--- START ---

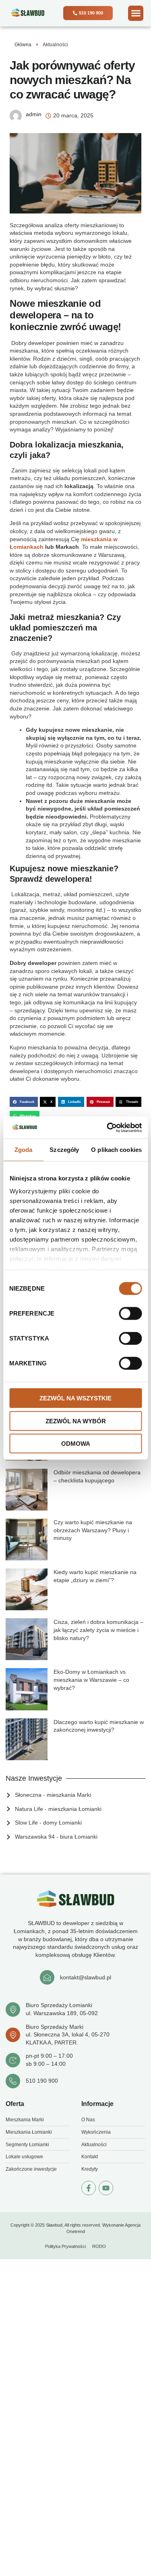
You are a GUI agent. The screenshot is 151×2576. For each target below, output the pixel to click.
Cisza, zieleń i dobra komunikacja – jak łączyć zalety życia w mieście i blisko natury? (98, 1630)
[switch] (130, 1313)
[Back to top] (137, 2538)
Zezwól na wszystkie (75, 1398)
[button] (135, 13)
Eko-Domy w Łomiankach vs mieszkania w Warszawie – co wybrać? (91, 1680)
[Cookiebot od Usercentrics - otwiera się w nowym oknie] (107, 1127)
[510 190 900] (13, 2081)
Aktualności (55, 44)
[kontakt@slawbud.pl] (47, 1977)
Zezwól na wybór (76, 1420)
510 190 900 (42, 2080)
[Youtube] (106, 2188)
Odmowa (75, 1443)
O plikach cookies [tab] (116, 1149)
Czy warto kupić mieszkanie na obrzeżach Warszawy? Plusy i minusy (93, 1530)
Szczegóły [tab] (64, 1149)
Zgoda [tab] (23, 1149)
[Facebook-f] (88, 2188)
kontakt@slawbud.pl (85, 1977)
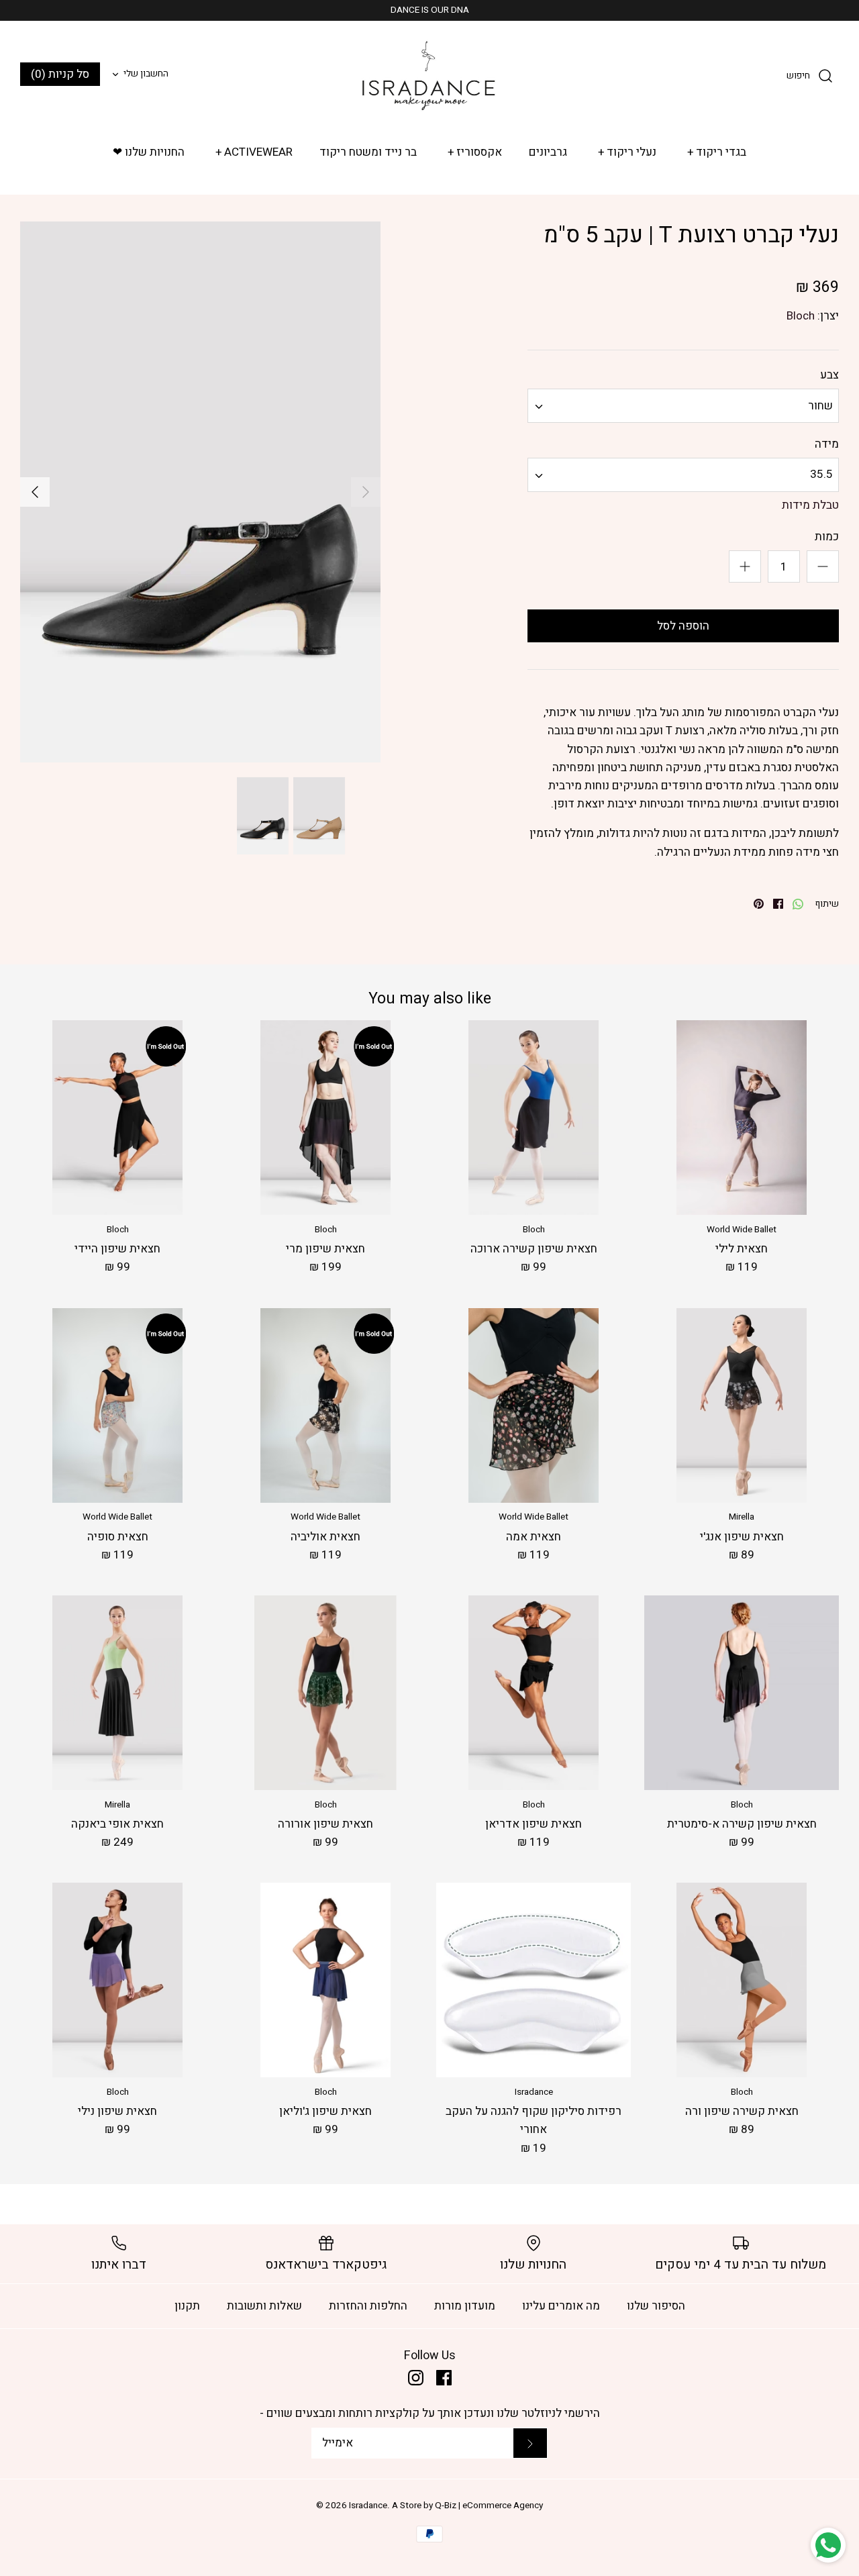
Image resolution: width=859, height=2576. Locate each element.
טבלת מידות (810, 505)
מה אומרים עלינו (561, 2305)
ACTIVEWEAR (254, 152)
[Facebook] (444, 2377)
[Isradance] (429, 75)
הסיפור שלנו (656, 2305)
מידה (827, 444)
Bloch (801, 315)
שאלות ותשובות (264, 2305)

--- END ---

> **THE PROBLEM**
All that is required is an exact reproduction of the lines from the one containing "Czy warto kupić" to the final line of the listing above, pictures omitted.

> **SOLUTION FOR THIS EXERCISE**
Czy warto kupić mieszkanie na obrzeżach Warszawy? Plusy i minusy (93, 1530)
Szczegóły [tab] (64, 1149)
Zgoda [tab] (23, 1149)
[Facebook-f] (88, 2188)
kontakt@slawbud.pl (85, 1977)
Image resolution: width=859, height=2576. Locate each element.
טבלת מידות (810, 505)
מה אומרים עלינו (561, 2305)
ACTIVEWEAR (254, 152)
[Facebook] (444, 2377)
[Isradance] (429, 75)
הסיפור שלנו (656, 2305)
מידה (827, 444)
Bloch (801, 315)
שאלות ותשובות (264, 2305)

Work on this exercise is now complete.